AIM OF THE TASK:
The required output is every record, reproduced exactly.

________________________________________

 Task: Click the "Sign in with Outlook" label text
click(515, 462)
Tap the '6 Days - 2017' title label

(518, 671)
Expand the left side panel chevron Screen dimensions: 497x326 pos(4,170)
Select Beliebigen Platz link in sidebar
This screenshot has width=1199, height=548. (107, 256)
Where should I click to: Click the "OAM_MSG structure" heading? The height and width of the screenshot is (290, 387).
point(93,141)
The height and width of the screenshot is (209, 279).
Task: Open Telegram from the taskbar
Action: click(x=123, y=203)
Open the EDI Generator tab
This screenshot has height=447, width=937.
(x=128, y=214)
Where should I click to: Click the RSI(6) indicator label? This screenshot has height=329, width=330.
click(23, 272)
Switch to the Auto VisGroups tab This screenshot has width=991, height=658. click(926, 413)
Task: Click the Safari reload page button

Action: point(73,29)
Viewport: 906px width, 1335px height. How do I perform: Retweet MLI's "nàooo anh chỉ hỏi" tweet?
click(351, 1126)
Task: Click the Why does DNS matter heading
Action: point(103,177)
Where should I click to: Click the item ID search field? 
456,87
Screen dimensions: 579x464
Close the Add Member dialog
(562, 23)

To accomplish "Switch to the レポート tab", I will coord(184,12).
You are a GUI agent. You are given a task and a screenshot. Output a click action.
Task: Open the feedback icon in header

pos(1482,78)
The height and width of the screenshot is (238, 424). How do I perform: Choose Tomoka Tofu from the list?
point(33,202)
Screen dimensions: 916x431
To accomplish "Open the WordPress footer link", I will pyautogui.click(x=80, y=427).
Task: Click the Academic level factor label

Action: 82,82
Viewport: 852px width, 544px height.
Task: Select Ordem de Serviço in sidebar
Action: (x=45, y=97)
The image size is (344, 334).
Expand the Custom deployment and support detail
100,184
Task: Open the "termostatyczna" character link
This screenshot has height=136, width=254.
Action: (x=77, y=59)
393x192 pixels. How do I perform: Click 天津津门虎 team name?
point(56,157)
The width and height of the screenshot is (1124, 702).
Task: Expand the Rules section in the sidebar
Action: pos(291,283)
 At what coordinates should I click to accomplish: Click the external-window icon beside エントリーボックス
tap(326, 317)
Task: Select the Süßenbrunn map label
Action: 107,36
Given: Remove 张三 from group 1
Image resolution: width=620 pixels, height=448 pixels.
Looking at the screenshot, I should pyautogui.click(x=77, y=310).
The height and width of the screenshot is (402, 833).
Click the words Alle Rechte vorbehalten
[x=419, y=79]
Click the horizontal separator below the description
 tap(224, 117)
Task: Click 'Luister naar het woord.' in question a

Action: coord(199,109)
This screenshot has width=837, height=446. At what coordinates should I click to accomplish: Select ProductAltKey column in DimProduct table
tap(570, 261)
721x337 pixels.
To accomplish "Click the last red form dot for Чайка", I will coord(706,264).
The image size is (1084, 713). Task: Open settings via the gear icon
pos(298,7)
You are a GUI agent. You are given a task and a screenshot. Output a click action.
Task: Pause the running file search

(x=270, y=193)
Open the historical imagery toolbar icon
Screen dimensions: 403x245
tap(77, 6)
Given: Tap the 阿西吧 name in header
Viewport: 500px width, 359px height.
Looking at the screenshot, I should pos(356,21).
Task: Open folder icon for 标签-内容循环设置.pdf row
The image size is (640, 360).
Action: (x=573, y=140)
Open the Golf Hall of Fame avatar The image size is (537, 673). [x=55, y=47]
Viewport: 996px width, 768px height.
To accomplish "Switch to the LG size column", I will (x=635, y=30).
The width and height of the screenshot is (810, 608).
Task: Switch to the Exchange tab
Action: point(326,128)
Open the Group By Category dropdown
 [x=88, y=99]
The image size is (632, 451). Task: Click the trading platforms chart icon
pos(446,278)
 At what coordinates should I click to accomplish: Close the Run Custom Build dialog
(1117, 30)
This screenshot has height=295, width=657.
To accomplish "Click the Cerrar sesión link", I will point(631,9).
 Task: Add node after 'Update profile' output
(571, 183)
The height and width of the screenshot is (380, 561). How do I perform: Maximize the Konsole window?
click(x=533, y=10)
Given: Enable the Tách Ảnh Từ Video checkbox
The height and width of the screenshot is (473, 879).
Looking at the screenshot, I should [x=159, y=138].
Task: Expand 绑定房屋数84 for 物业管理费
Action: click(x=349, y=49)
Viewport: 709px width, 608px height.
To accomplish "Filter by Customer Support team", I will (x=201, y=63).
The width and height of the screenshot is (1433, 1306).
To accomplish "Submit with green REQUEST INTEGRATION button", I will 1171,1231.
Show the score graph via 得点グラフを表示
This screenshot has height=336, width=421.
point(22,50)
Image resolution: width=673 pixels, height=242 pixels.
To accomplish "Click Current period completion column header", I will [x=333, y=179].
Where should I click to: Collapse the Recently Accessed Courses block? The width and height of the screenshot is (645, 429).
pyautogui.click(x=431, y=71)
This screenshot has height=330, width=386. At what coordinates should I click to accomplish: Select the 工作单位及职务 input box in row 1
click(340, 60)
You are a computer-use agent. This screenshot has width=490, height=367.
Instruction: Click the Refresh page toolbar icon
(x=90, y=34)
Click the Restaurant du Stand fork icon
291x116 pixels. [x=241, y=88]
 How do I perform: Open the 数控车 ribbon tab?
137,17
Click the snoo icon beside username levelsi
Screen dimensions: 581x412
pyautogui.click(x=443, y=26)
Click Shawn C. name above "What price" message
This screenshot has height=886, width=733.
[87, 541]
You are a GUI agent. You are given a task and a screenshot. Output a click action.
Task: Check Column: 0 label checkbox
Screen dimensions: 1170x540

________________________________________

TASK SOLUTION:
 Task: Click the "Sign in with Outlook" label text
click(515, 462)
Tap the '6 Days - 2017' title label

(518, 671)
Expand the left side panel chevron Screen dimensions: 497x326 pos(4,170)
Select Beliebigen Platz link in sidebar
This screenshot has width=1199, height=548. (107, 256)
Where should I click to: Click the "OAM_MSG structure" heading? The height and width of the screenshot is (290, 387).
point(93,141)
The height and width of the screenshot is (209, 279).
Task: Open Telegram from the taskbar
Action: click(x=123, y=203)
Open the EDI Generator tab
This screenshot has height=447, width=937.
(x=128, y=214)
Where should I click to: Click the RSI(6) indicator label? This screenshot has height=329, width=330.
click(23, 272)
Switch to the Auto VisGroups tab This screenshot has width=991, height=658. click(926, 413)
Task: Click the Safari reload page button

Action: point(73,29)
Viewport: 906px width, 1335px height. How do I perform: Retweet MLI's "nàooo anh chỉ hỏi" tweet?
click(351, 1126)
Task: Click the Why does DNS matter heading
Action: point(103,177)
Where should I click to: Click the item ID search field? 
456,87
Screen dimensions: 579x464
Close the Add Member dialog
(562, 23)

To accomplish "Switch to the レポート tab", I will coord(184,12).
You are a GUI agent. You are given a task and a screenshot. Output a click action.
Task: Open the feedback icon in header

pos(1482,78)
The height and width of the screenshot is (238, 424). How do I perform: Choose Tomoka Tofu from the list?
point(33,202)
Screen dimensions: 916x431
To accomplish "Open the WordPress footer link", I will pyautogui.click(x=80, y=427).
Task: Click the Academic level factor label

Action: 82,82
Viewport: 852px width, 544px height.
Task: Select Ordem de Serviço in sidebar
Action: (x=45, y=97)
The image size is (344, 334).
Expand the Custom deployment and support detail
100,184
Task: Open the "termostatyczna" character link
This screenshot has height=136, width=254.
Action: (x=77, y=59)
393x192 pixels. How do I perform: Click 天津津门虎 team name?
point(56,157)
The width and height of the screenshot is (1124, 702).
Task: Expand the Rules section in the sidebar
Action: pos(291,283)
 At what coordinates should I click to accomplish: Click the external-window icon beside エントリーボックス
tap(326, 317)
Task: Select the Süßenbrunn map label
Action: 107,36
Given: Remove 张三 from group 1
Image resolution: width=620 pixels, height=448 pixels.
Looking at the screenshot, I should pyautogui.click(x=77, y=310).
The height and width of the screenshot is (402, 833).
Click the words Alle Rechte vorbehalten
[x=419, y=79]
Click the horizontal separator below the description
 tap(224, 117)
Task: Click 'Luister naar het woord.' in question a

Action: coord(199,109)
This screenshot has width=837, height=446. At what coordinates should I click to accomplish: Select ProductAltKey column in DimProduct table
tap(570, 261)
721x337 pixels.
To accomplish "Click the last red form dot for Чайка", I will coord(706,264).
The image size is (1084, 713). Task: Open settings via the gear icon
pos(298,7)
You are a GUI agent. You are given a task and a screenshot. Output a click action.
Task: Pause the running file search

(x=270, y=193)
Open the historical imagery toolbar icon
Screen dimensions: 403x245
tap(77, 6)
Given: Tap the 阿西吧 name in header
Viewport: 500px width, 359px height.
Looking at the screenshot, I should pos(356,21).
Task: Open folder icon for 标签-内容循环设置.pdf row
The image size is (640, 360).
Action: (x=573, y=140)
Open the Golf Hall of Fame avatar The image size is (537, 673). [x=55, y=47]
Viewport: 996px width, 768px height.
To accomplish "Switch to the LG size column", I will (x=635, y=30).
The width and height of the screenshot is (810, 608).
Task: Switch to the Exchange tab
Action: point(326,128)
Open the Group By Category dropdown
 [x=88, y=99]
The image size is (632, 451). Task: Click the trading platforms chart icon
pos(446,278)
 At what coordinates should I click to accomplish: Close the Run Custom Build dialog
(1117, 30)
This screenshot has height=295, width=657.
To accomplish "Click the Cerrar sesión link", I will point(631,9).
 Task: Add node after 'Update profile' output
(571, 183)
The height and width of the screenshot is (380, 561). How do I perform: Maximize the Konsole window?
click(x=533, y=10)
Given: Enable the Tách Ảnh Từ Video checkbox
The height and width of the screenshot is (473, 879).
Looking at the screenshot, I should [x=159, y=138].
Task: Expand 绑定房屋数84 for 物业管理费
Action: click(x=349, y=49)
Viewport: 709px width, 608px height.
To accomplish "Filter by Customer Support team", I will (x=201, y=63).
The width and height of the screenshot is (1433, 1306).
To accomplish "Submit with green REQUEST INTEGRATION button", I will 1171,1231.
Show the score graph via 得点グラフを表示
This screenshot has height=336, width=421.
point(22,50)
Image resolution: width=673 pixels, height=242 pixels.
To accomplish "Click Current period completion column header", I will [x=333, y=179].
Where should I click to: Collapse the Recently Accessed Courses block? The width and height of the screenshot is (645, 429).
pyautogui.click(x=431, y=71)
This screenshot has height=330, width=386. At what coordinates should I click to accomplish: Select the 工作单位及职务 input box in row 1
click(340, 60)
You are a computer-use agent. This screenshot has width=490, height=367.
Instruction: Click the Refresh page toolbar icon
(x=90, y=34)
Click the Restaurant du Stand fork icon
291x116 pixels. [x=241, y=88]
 How do I perform: Open the 数控车 ribbon tab?
137,17
Click the snoo icon beside username levelsi
Screen dimensions: 581x412
pyautogui.click(x=443, y=26)
Click Shawn C. name above "What price" message
This screenshot has height=886, width=733.
[87, 541]
You are a GUI agent. You are given a task and a screenshot. Output a click action.
Task: Check Column: 0 label checkbox
Screen dimensions: 1170x540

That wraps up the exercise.